The present housing estate between Dudley Hill and Ned Lane was built in the 1950s, officially opening in 1957. The history of the estate in the twentieth century was characterised by the Bradford Telegraph and Argus as beginning as a 'pioneering housing estate', becoming 'a hot-bed of crime' around the 1980s, but undergoing 'a full regeneration programme' in the 1990s.

=== Taxi boycott ===
In September 2016, it was reported that several taxi companies had listed the estate as a 'no-go' area, due to anti-social attacks being carried out on drivers throughout 2016. Some incidents left drivers with black eyes, while others were subjected to being harassed for money after their windows were smashed in.

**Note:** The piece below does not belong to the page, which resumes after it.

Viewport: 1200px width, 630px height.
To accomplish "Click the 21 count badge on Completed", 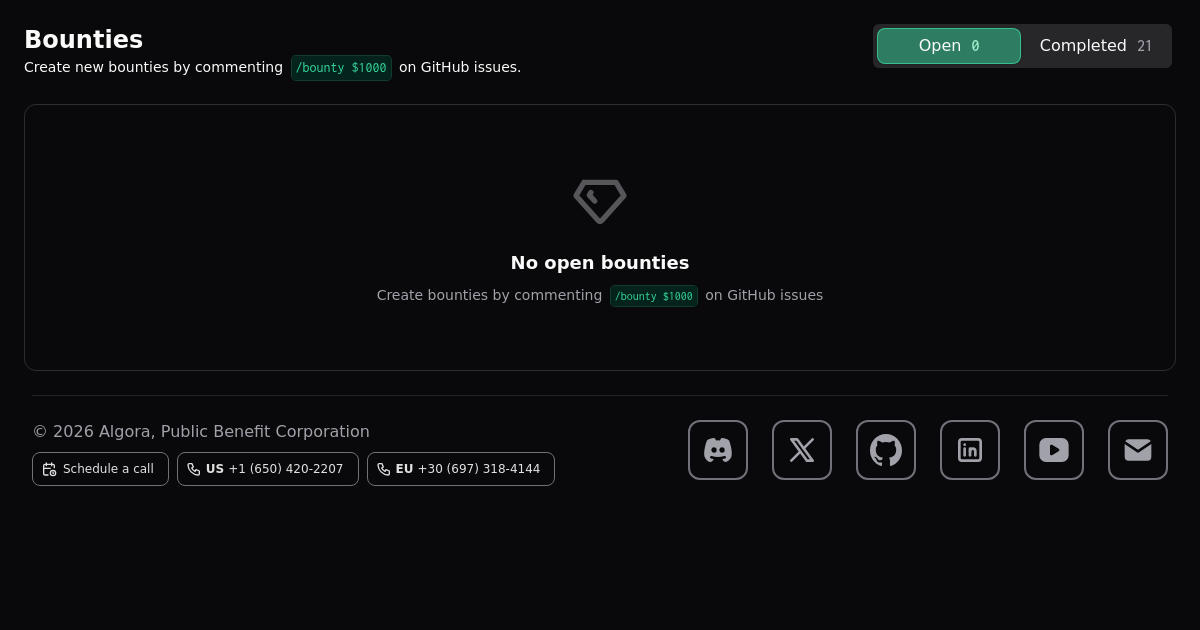I will click(x=1144, y=46).
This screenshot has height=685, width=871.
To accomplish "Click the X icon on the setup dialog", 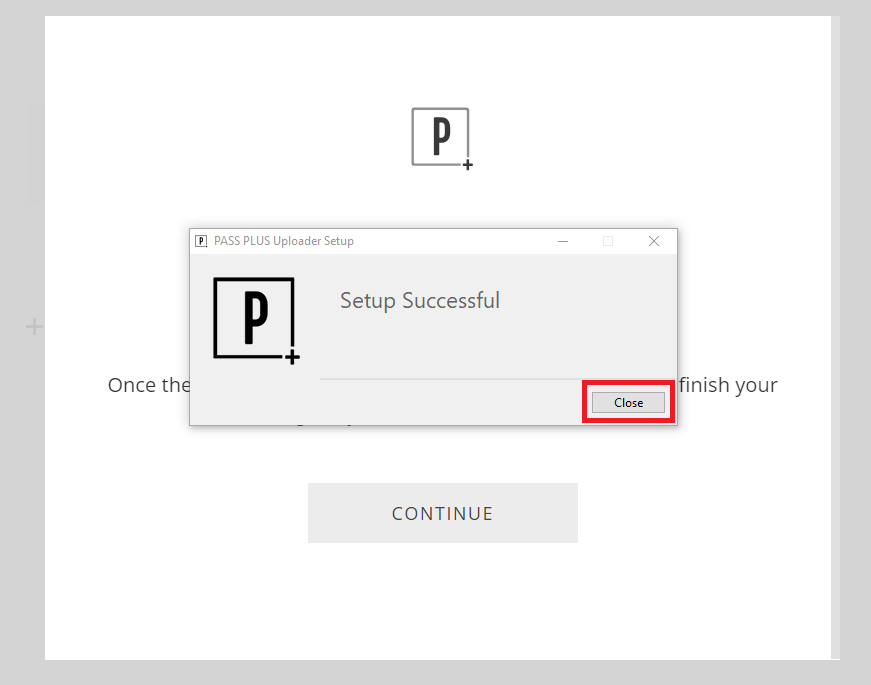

Subsequent to the taxi boycott, concerted efforts by Bradford South policing district, and by youth workers, have claimed some success in reducing anti-social behaviour on the estate. Some work has been funded by Comic Relief and has involved partnerships with Bradford City football club and Bradford Bulls rugby league club.

==Population==
Pockets of Holme Wood are in the top 5% and 1% of the Governments Index of Deprivation (2015). The ethnic origin of vast majority of the population of the estate is White British; however, the number of residents belonging to ethnic minority groups has increased over recent years especially the British Pakistani community. Of the residents of Tong Ward, to which Holme Wood belongs, 82.8% were born in the United Kingdom, 0.4% in the Republic of Ireland, 3.1% in other EU countries, and 13.6% outside the EU.

==Notable people==
Holme Wood is the birthplace of actresses Sophie McShera and Jennifer Metcalfe.

==Appearances in popular culture==
Holme Wood is the setting of much of the 2021 film Ali & Ava.